Smaller is better when it comes to the flexible plastic endotracheal tubes placed in the windpipe to help patients breathe, say the medical professionals who treat vocal professionals.
Endotracheal tubes, which come in a wide range of sizes, are placed in a process called intubation in ICU and trauma patients as well as in individuals requiring general anesthesia for a variety of surgical procedures.
Objective data is scarce on just what precautions should be taken in managing the airways of professional voice users in particular, which can include a wide range of individuals from actors to educators, so they asked the experts what they do, Dr. Gregory N. Postma, director of the Center for Voice, Airway and Swallowing Disorders at the Medical College of Georgia at Augusta University, and his colleagues report in the Journal of Voice.

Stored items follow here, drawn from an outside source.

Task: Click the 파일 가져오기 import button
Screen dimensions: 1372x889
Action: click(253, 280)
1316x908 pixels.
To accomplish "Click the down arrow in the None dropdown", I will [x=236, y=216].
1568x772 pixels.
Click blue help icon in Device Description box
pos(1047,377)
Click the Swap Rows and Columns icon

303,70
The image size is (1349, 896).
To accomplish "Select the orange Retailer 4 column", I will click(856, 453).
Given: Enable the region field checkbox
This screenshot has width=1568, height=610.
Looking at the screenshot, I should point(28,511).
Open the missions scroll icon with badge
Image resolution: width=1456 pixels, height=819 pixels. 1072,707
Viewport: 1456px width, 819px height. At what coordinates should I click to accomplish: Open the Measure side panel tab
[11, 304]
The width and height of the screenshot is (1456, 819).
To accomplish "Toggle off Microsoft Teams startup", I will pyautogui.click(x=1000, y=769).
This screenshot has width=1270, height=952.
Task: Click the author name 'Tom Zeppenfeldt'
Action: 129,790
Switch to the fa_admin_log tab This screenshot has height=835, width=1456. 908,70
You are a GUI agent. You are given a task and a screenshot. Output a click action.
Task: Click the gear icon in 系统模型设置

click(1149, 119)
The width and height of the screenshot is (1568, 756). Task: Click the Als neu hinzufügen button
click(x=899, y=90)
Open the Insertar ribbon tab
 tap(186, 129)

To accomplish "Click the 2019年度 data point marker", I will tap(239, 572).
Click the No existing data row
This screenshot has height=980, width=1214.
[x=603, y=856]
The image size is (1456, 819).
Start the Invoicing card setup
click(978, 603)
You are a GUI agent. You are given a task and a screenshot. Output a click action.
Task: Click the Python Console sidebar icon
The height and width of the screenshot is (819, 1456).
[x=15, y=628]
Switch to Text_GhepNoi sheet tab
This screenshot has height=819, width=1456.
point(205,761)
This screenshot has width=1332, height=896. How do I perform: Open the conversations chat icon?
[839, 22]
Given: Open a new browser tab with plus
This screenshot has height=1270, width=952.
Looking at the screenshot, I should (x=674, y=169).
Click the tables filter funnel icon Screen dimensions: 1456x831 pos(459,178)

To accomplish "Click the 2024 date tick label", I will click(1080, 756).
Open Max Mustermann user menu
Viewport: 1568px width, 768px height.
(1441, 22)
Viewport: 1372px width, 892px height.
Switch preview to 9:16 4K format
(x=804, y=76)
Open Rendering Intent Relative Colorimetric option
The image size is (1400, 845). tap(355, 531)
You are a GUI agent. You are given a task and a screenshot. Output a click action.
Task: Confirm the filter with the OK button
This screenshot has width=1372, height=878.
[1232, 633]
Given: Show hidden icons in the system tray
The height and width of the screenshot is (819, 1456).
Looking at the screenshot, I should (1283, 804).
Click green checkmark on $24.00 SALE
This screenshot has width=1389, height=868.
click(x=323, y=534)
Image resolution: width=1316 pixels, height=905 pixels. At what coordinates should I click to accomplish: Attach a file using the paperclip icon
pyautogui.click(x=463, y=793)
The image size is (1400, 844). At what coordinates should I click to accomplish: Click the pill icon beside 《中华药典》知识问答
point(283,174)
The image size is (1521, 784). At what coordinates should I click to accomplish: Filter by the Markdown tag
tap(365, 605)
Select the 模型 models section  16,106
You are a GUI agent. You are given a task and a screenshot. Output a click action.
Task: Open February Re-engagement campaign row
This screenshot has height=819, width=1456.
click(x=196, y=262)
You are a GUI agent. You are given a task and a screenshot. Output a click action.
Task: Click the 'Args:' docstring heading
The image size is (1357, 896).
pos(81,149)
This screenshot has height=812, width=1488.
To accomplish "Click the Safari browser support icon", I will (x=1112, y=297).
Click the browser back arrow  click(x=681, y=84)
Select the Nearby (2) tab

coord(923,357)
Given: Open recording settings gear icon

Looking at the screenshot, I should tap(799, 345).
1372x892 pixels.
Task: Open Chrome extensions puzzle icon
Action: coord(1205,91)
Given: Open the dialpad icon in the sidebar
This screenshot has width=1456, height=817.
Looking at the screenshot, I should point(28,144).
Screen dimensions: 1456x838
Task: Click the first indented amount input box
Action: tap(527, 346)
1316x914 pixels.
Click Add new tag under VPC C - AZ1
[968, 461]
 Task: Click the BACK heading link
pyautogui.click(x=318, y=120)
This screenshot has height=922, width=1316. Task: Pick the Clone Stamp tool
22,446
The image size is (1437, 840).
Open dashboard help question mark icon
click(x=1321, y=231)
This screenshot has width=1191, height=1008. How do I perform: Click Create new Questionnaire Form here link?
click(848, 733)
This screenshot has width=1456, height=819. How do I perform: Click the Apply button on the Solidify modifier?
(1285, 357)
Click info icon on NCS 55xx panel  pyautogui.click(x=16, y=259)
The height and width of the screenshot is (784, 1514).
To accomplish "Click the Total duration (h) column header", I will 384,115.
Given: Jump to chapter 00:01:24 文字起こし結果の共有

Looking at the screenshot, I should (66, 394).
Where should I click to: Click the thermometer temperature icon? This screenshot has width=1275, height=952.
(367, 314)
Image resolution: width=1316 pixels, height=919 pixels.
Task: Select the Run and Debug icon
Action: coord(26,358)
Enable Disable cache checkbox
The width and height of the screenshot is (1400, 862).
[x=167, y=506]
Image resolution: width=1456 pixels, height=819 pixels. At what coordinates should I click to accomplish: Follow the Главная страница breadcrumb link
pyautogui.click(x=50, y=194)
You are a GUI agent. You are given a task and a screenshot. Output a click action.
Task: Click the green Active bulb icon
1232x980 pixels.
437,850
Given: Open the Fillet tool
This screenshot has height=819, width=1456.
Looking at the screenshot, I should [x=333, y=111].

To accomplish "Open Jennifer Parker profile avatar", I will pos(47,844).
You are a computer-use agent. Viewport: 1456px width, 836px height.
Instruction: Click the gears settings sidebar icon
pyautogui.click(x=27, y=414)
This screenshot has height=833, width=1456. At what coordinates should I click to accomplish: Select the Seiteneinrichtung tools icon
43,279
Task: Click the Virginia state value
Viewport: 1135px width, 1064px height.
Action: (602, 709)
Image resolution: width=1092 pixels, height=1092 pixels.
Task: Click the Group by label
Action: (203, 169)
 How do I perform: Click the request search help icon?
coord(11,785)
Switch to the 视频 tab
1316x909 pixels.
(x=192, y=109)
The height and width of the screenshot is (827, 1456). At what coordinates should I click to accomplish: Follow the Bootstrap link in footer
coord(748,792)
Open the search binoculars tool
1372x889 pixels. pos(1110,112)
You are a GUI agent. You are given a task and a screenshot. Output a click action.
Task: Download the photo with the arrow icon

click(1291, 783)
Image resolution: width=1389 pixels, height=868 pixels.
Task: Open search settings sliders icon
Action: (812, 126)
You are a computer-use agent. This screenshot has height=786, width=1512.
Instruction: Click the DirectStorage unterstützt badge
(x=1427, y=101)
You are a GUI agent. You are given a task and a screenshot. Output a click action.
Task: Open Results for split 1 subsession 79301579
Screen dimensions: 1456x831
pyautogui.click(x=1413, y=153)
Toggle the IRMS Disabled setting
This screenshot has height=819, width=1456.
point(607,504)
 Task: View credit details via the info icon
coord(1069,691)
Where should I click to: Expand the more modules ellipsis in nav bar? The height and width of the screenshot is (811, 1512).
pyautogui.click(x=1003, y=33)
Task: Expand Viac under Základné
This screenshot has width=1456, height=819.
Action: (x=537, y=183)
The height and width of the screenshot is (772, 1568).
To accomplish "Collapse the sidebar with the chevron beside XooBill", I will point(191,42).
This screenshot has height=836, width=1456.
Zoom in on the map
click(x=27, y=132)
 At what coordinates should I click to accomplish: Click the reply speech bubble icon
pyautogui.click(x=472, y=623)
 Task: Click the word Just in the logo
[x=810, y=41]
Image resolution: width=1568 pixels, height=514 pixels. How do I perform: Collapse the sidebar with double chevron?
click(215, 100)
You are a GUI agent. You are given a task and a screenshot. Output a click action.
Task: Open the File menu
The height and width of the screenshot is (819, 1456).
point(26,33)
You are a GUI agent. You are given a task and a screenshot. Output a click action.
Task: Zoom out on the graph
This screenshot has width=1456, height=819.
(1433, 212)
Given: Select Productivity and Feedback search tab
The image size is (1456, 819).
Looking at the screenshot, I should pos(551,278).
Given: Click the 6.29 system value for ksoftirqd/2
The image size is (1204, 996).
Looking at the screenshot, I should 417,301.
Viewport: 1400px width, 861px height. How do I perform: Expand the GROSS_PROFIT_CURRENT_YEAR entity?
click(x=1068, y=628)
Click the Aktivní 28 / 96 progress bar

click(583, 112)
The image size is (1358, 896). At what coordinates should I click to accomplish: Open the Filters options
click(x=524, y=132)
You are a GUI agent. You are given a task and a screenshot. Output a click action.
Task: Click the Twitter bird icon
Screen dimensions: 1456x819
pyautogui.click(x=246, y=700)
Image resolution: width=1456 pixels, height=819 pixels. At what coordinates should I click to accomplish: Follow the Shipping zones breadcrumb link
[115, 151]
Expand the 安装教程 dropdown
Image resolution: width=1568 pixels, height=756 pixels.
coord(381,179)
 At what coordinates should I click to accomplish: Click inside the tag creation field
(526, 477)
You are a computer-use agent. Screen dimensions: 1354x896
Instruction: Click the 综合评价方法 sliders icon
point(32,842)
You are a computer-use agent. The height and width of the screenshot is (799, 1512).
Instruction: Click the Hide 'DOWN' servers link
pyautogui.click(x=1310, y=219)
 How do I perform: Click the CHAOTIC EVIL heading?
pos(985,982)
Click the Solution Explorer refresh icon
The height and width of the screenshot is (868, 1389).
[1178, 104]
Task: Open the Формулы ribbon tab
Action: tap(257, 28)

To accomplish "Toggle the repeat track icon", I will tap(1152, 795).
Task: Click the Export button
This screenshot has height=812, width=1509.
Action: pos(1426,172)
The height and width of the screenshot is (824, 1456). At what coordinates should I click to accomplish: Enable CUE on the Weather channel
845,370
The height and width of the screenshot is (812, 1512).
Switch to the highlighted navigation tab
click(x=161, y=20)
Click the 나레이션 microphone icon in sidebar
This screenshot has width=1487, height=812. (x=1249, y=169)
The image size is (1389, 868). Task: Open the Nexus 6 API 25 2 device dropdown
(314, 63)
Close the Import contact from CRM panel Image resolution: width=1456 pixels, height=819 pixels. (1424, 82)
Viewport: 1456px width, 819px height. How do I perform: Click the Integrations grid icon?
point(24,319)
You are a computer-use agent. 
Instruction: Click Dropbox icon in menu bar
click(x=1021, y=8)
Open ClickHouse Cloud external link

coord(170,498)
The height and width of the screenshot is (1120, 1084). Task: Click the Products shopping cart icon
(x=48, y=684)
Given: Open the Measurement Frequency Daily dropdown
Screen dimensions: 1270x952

“The majority of voice surgeons taking care of vocal professionals want to use smaller tubes,” says Postma, senior author on the study, which included investigators from Beth Israel Deaconess Medical Center in Boston and the University of Kentucky College of Medicine in Lexington.
Problems with intubation include shorter-term issues like trouble speaking and a sore throat while longer-term or mishandled intubations can result in ulcers, impaired mobility of the vocal cords, narrowing of the windpipe, even perforation of the esophagus, which is right behind the windpipe, says Postma, who regularly provides consultation for temporary and chronic voice problems that can result from intubation.
While these types of deleterious effects are unwanted in any patient, they can be particularly devastating in singers, the investigators write.
Their 21-item survey of members of the American Broncho-Esophagological Association, European Laryngological Society and attendees to the Fall Voice Conference, an annual, professional multidisciplinary conference, was the largest to date on precautions taken in the airway management of male and female professional voice users.
The 147 practitioners responding said that in addition to picking a smaller size tube, practitioners experienced in the care of the voice are the best choice for taking care of these patients. Fourteen percent said they personally intubate their patients more than 90% of the time and of those who help train residents, over 60% don’t permit the trainees to intubate these individuals. The majority also said they would manage the airway of a non-singer the same way.
Respondents were largely laryngologists along with a small percentage of general otolaryngologists and head and neck oncologists, most of whom said they regularly take care of vocal professionals.
The investigators say they hope the survey results will restart a dialogue between anesthesiologists, who most typically perform an intubation, particularly in the operating room, to establish more evidence-based practices for this “highly specialized patient population.”
More questions also need to be asked to further elucidate best practices, they say. The Laryngology team of surgeons and speech pathologists at MCG and the AU Health System is working with colleagues in the MCG Department of Anesthesiology to survey anesthesiologists across the country about their practices in managing voice patients. And, they are working with other leaders in voice care at Vanderbilt University in Nashville, Mount Sinai Hospital in New York City, Johns Hopkins University in Baltimore and the University of Southern California in Los Angeles to develop a consensus document to help standardize best practices in their select field.
Postma’s patients include professional and amateur singers, clergy, school teachers and college professors, as well as automobile and real estate salespeople. Professional singers particularly can have problems with overuse, and can experience further damage by not giving their voice adequate time to rest and recover, he says.
He notes at MCG, Georgia’s public medical school, and the AU Health System, there is an experienced team that includes speech pathologists, members of the MCG Department of Anesthesiology and Division of Pulmonology, Critical Care and Sleep Medicine, who work with voice professionals, and a movement toward using smaller endotracheal tubes for a variety of patients, regardless of their vocation, in settings like ICUs and the Emergency Department. Similar trends are developing in other parts of the country and a consensus document should help grow the positive trend, he says.
Endotracheal tubes range from 2.0 millimeters, a size often used for premature infants, to 12 millimeters and are placed between the vocal cords in the larynx, or voice box, which sits on top of the windpipe, or trachea, in the neck.
Postma, who also is vice chair of the MCG Department of Otolaryngology, says the voice can be viewed as a barometer of your overall health, with good lungs, strong tongues, cheeks, muscles and good posture, all key to a vibrant voice.